|Suo, Y - UNIV OF MISSOURI|
Submitted to: Meeting Abstract
Publication Type: Abstract Only
Publication Acceptance Date: August 3, 2002
Publication Date: N/A
Technical Abstract: Most nuclear proteins are targeted via poly-basic primary sequence motifs called nuclear localization signals (NLS). The first step in nuclear import is cytoplasmic recognition and binding of NLS sequences by the importin-alpha receptor/chaperone proteins. To better understand nucleocytoplasmic protein trafficking in plant cells, we have begun analysis of the importin-alpha proteins from Aribidopsis thaliana (AtIMPa).
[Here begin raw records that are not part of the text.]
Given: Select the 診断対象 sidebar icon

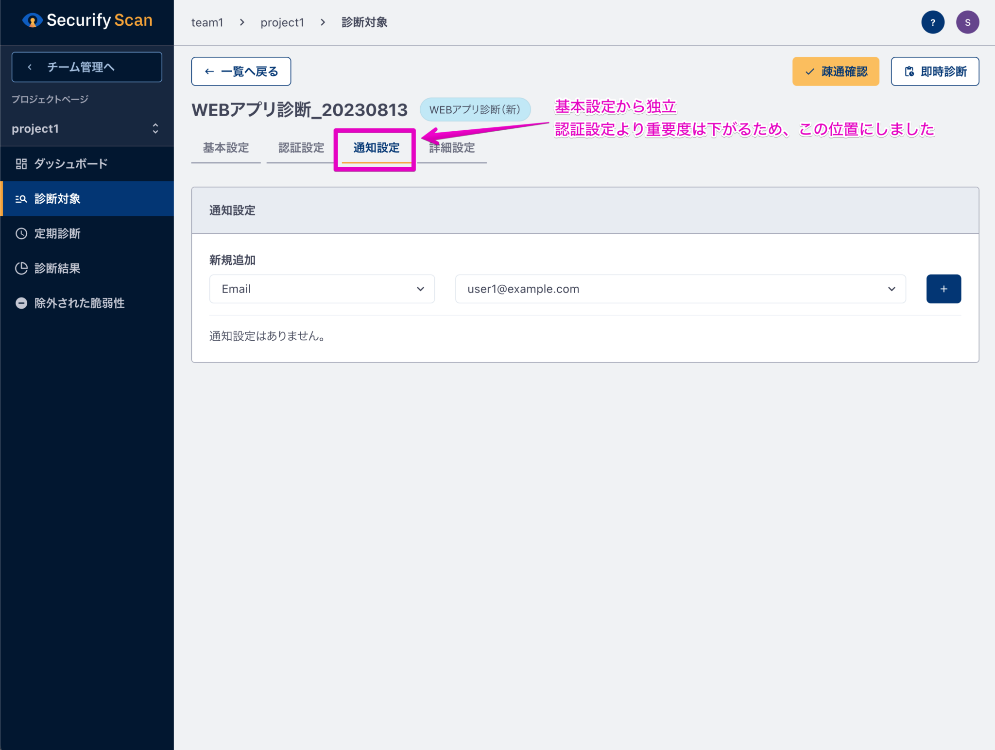Looking at the screenshot, I should click(21, 198).
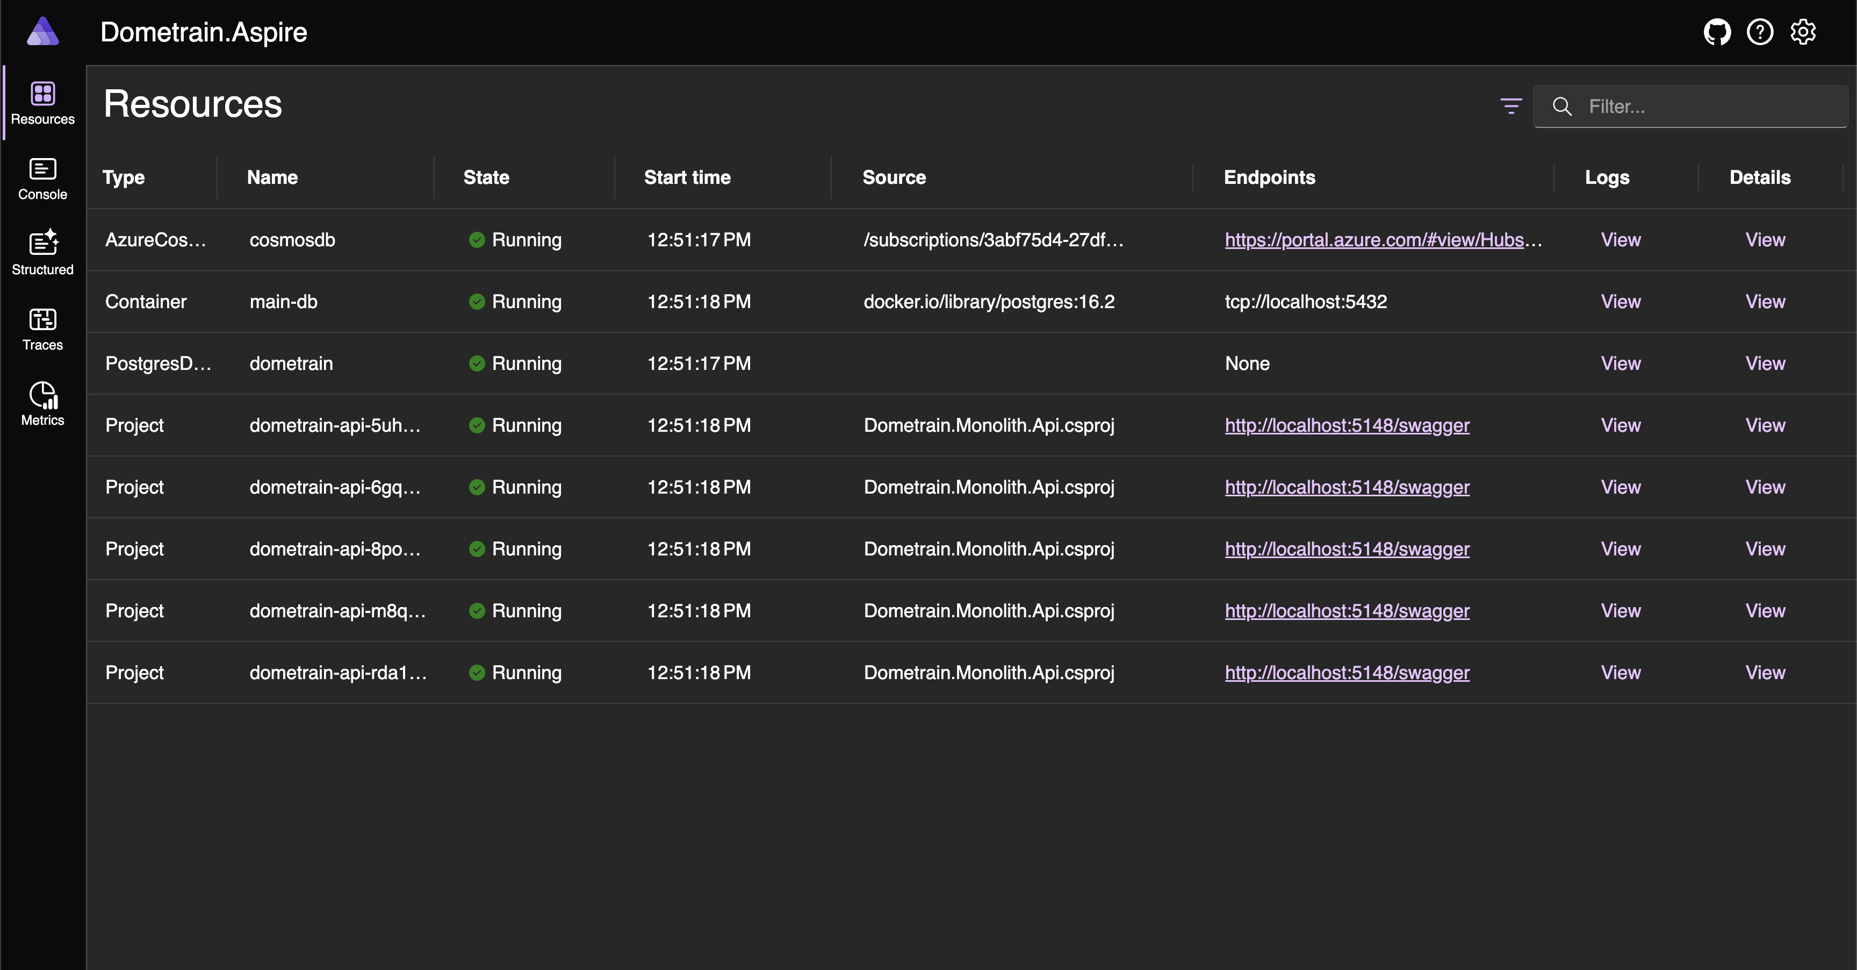
Task: Sort by the Name column header
Action: tap(272, 177)
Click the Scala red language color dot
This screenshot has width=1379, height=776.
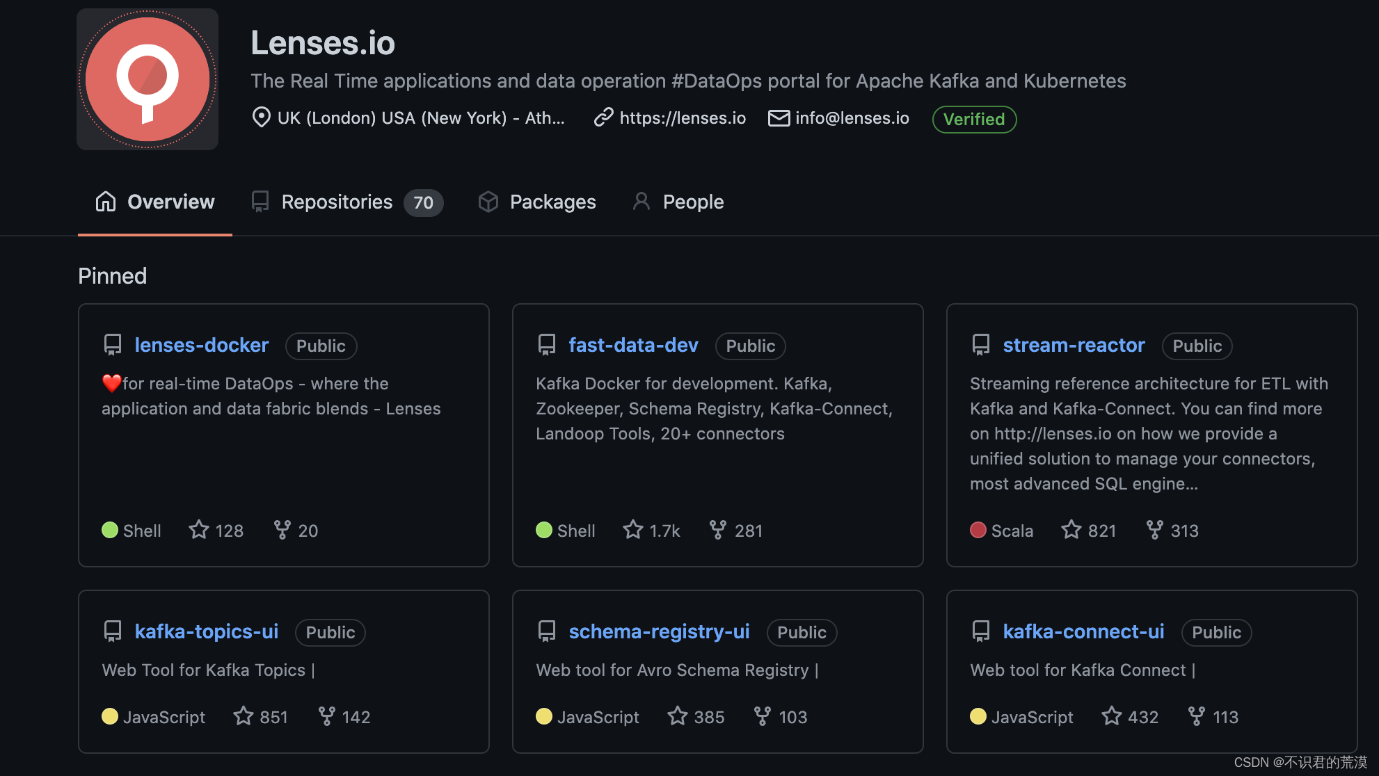pyautogui.click(x=978, y=530)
Analysis of the genome revealed a family of nine members, AtIMPa1-9. The IMPa proteins comprise, from the N-terminus, an importin-alpha binding motif, 6-9 armadillo repeat motifs, and a C-terminal acidic patch. The AtIMPa proteins vary from 49.3 to 59.4 kDa, with pI values from 4.6 to 5.5. Digital Northern analysis revealed that 1, 2, and 4 are the most highly expressed, 3 and 6 are moderately expressed, and the remainder are expressed at a low level. Experiments have been initiated, using two-hybrid analysis of the atDjC6 chaperone protein, to test specificity of NLS sequence binding.